Sulla Brexit, la decisione di Johnson di presentare una legge che aggira aspetti cruciali dell’accordo di divorzio con Bruxelles, in violazione del diritto internazionale, ha provocato costernazione tra i Tory. Come l’esplicita, surreale ammissione del governo su come il testo violi sì le norme internazionali ma “in modo limitato e specifico”.

E poi a Johnson viene rimproverato di essere troppo dipendente dal suo stratega Dominic Cummings, talmente indispensabile da essere stato graziato dopo aver violato il lockdown all’apice della pandemia, tra l’indignazione generale. Con Downing Street paragonata alla corte di Enrico VIII, e Cummings, già da molti visto come una sorta di Rasputin, novello Thomas Cromwell. La prevista riorganizzazione del civil service, l’apparato burocratico del Paese da sempre garanzia di competenza e continuità democratica (una riforma che è un pallino di Cummings) aumenta l’apprensione.

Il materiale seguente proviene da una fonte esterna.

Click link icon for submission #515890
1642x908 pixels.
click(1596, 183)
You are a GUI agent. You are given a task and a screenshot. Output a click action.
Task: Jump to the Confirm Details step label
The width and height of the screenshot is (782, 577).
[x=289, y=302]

Paradossalmente per il premier, alcune delle qualità che lo hanno reso così popolare nel Paese, l’ottimismo, la battuta sagace, perfino una certa disinvoltura per regole e regolamenti, vista di questi tempi come dimostrazione di un politico “autentico”, mal si sposano con la gestione della crisi più grande dal dopoguerra. La natura ultra-libertaria e la stessa formazione politica lo rendono istintivamente restio a imporre ai cittadini vincoli e divieti, con il risultato di misure parziali, confuse, e spesso, come nella fase iniziale, colpevolmente tardive.

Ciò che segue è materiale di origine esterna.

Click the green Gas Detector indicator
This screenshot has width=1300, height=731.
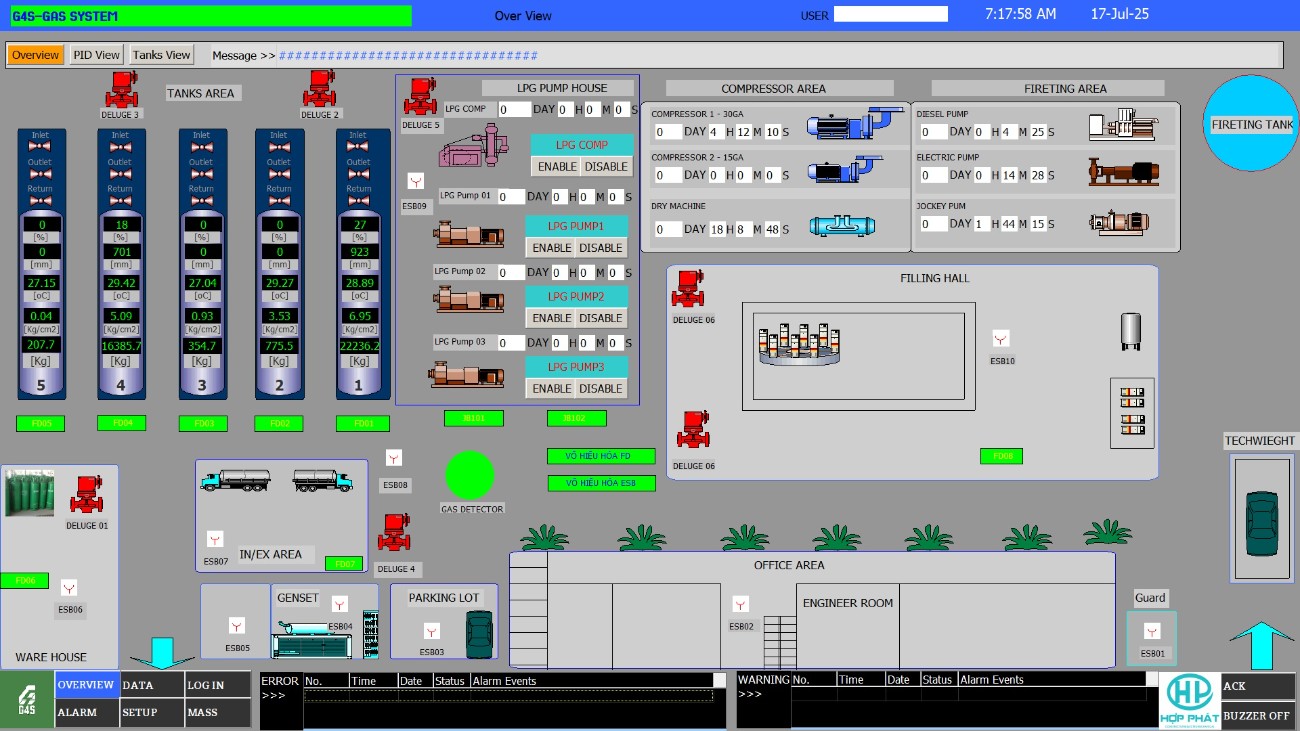coord(469,476)
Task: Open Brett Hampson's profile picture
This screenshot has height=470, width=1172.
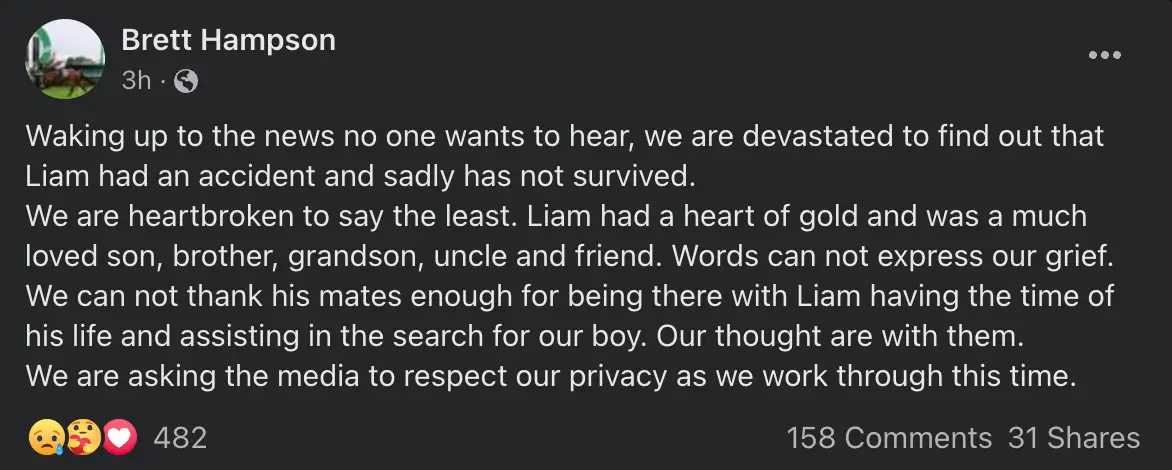Action: 65,59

I maligni sostengono che Johnson non sia più lo stesso da quando a marzo ha contratto il Covid-19, passando tre notti in terapia intensiva in condizioni critiche. Lui sostiene di essere in forma fisica migliore rispetto a sei mesi fa. Ogni altra illazione, dice, è solo un esempio di “sinistra disinformazione“.

Pensare al futuro
E dunque, è già davvero cominciato il dopo-Boris? I conservatori sono un partito pragmatico. Non dimenticano che solo il dicembre scorso Johnson li ha portati ad un trionfo elettorale mai visto dai tempi della Thatcher. Ma da allora molto, tutto è cambiato.

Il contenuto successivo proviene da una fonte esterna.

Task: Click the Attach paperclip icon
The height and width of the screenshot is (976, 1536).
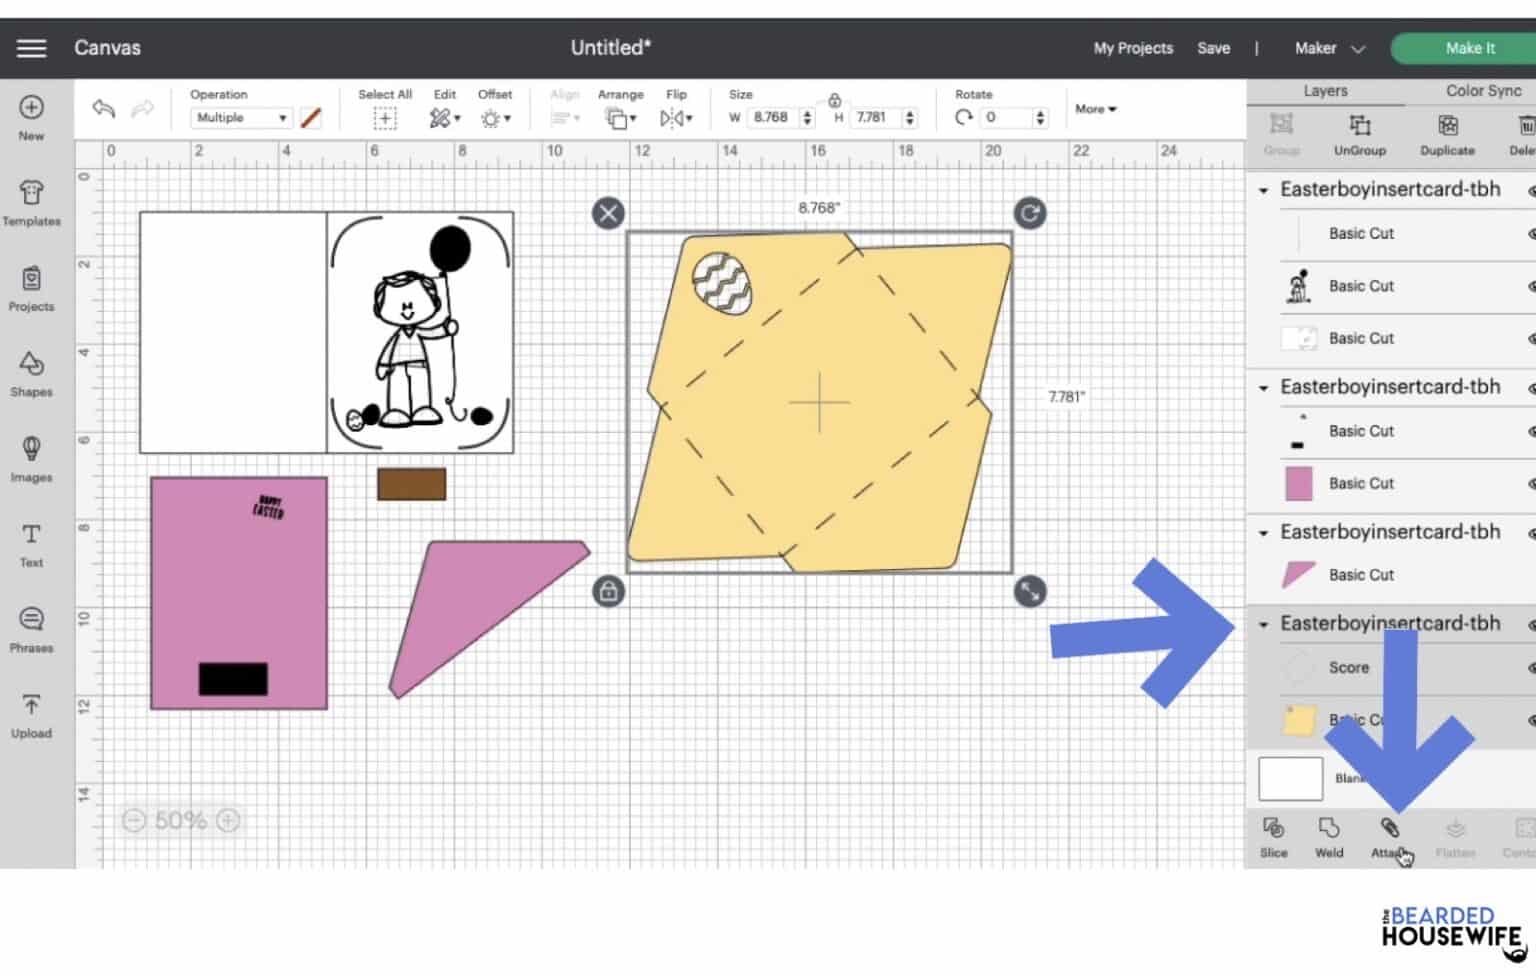Action: (x=1389, y=829)
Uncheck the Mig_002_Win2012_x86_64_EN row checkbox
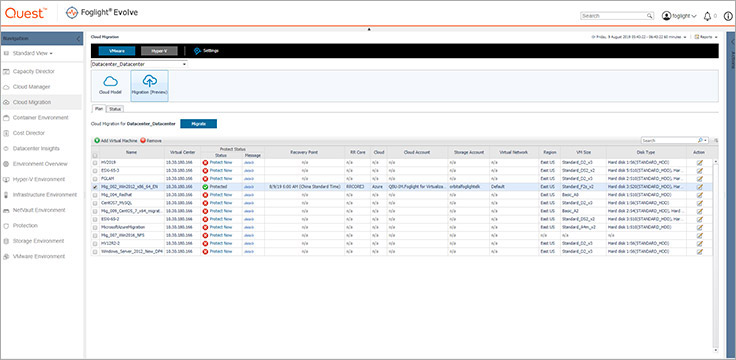Image resolution: width=736 pixels, height=360 pixels. (96, 186)
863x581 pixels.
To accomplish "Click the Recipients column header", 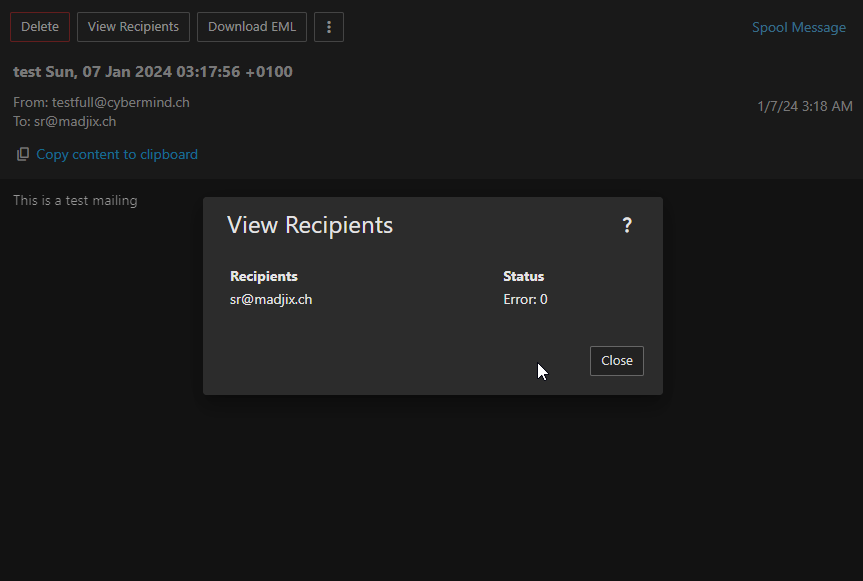I will [264, 276].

Johnson doveva essere il leader ottimista in grado di traghettare il Paese definitivamente fuori dall’Ue con una visione – certo irrealistica – di Global Britain. Si trova, invece, a gestire una crisi drammatica, con un’economia in recessione e una società disorientata e confusa. E lo deve fare, lui uomo non incline a soffermarsi sui dettagli, né noto per la capacità di concentrazione, con un esecutivo scelto anche, quando non soprattutto, sulla base della fedeltà alla causa Brexit. Infine, è cambiato, cosa non insignificante, anche il capo dell’opposizione: non più l’ineleggibile Corbyn, ma un Keir Starmer che si è dimostrato finora bravissimo nel proiettare l’immagine di premier potenziale.

Le elezioni sono lontane, e Johnson può stare per ora tranquillo: sostituire un politico del suo peso non è cosa facile. Ma i Tory, oltre che pragmatici, sanno anche essere spietati. E c’è già chi ricorda l’esempio di Anthony Eden, il premier conservatore eletto nel 1955 con una maggioranza parlamentare di sessanta seggi, e costretto alle dimissioni meno di due anni dopo, vittima della crisi di Suez. Johnson, atteso al discorso programmatico alla conferenza virtuale del partito, lo sa bene. Deve riprendere in mano la gestione della pandemia, e le redini del partito, se vuole evitare la stessa sorte.